Question

How can you prepare $0.250\,L$ of $0.085\,M $ potassium dichromate$?$

Answer 1

Hint: $M$ generally refers to the molarity of a solution which can be given by, $Molarity\, = \,\dfrac{{No.\,of\,moles\,of\,solute}}{{Volume\,of\,solution\,\left( {in\,L} \right)}}$. In the question molarity of the solution and the volume of solution is given. Convert the units as required and find the number of moles of the solute i.e. potassium dichromate hence find the amount of solute required to prepare the solution.

Complete step-by-step answer:The symbol $M$ mentioned in the question refers to molarity.
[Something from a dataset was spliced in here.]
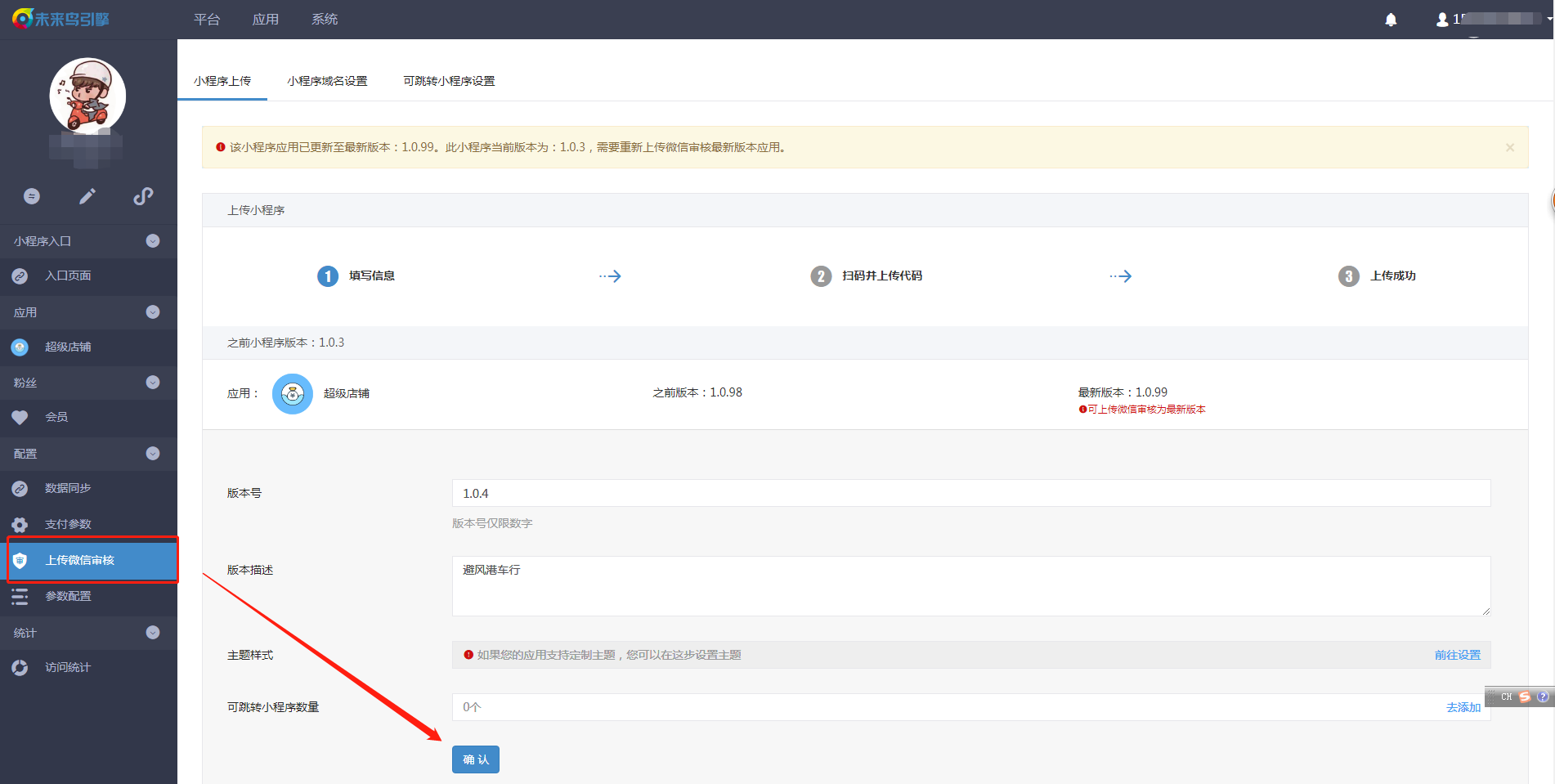This screenshot has height=784, width=1555.
Task: Open 访问统计 in the sidebar
Action: 68,668
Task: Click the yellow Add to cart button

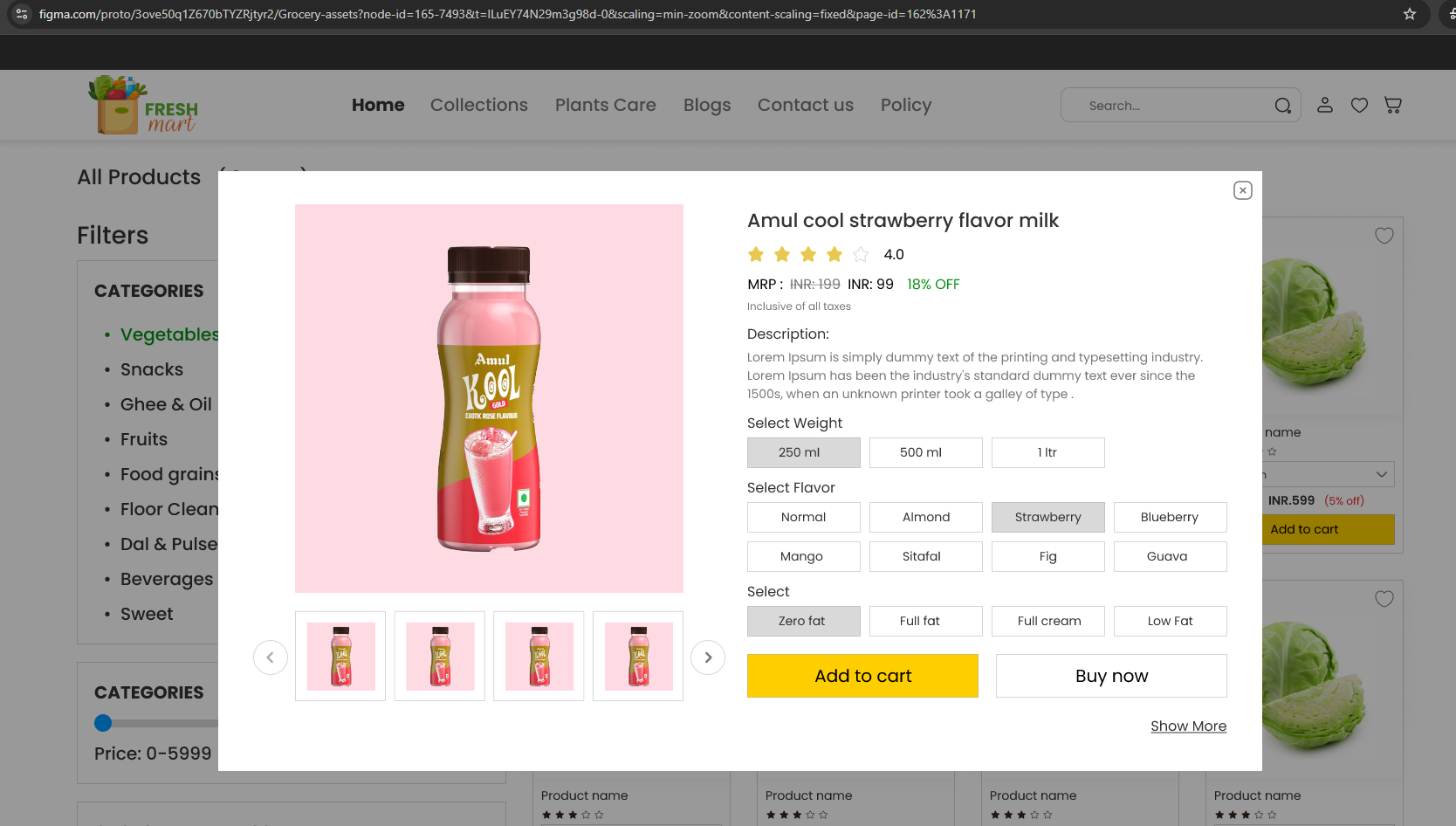Action: pos(862,676)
Molarity is defined as the number of moles of solute per $L$ of solution.
Hence the molarity can be expressed as,
$Molarity\,\, = \,\,\dfrac{{No.\,of\,moles\,of\,solute}}{{Volume\,of\,solution\,\left( {in\,L} \right)}}............\left( 1 \right)$
Now, we are provided with a ${K_2}C{r_2}{O_7}$ solution where the solute is \[{K_2}C{r_2}{O_7}\].
The volume of the solution $ = \,0.250\,L$
The molarity of the \[{K_2}C{r_2}{O_7}\] solution $ = \,0.085\,M$.
Now, the equation $\left( 1 \right)$ can be written as,
$No.\,of\,moles\,of\,{K_2}C{r_2}{O_7}\, = \,\,Molarity \times Volume\,of\,solution\,\left( {in\,L} \right)$
Putting the values we get,
\[No.\,of\,moles\,of\,{K_2}C{r_2}{O_7}\, = \,0.250\,L \times 0.085\,mol\,{L^{ - 1}}\,\, = \,\,0.02125\,mol\]
Therefore the solution contains $0.00285\,moles$ of ${K_2}C{r_2}{O_7}$.
Now, $No.\,of\,moles\;of\;a\,compound\, = \,\,\dfrac{{Given\,Weight}}{{Molecular\,Weight}}$,
Which can also be written as,
$Given\,Weight\,\, = \,\,No.\,of\,moles\,of\,a\,compound \times Molecular\,Weight$.
The molecular weight of ${K_2}C{r_2}{O_7}$ is $294.185\,g\,mo{l^{ - 1}}$
Therefore, amount of ${K_2}C{r_2}{O_7}$ required to prepare $0.250\,L$ of $0.085\,M $potassium dichromate solution $ = \,0.02125\,mol \times 294.185\,g\,mo{l^{ - 1}}\, = \,\,6.25\,g$.
Hence for preparing $0.250\,L$ of $0.085\,M$potassium dichromate solution $6.25\,g$ of potassium dichromate is properly weighed, then taken in a $250\,mL$ volumetric flask and then volume make up is done by adding distilled water.

Note: Always remember in expression of molarity the volume of the solution is in$L$. Make sure to check the units properly so that you do not mix up the SI and CGS units. Do the calculation in a stepwise manner in order to avoid errors as you can keep track of where the same units are cancelling each other if done one step at a time.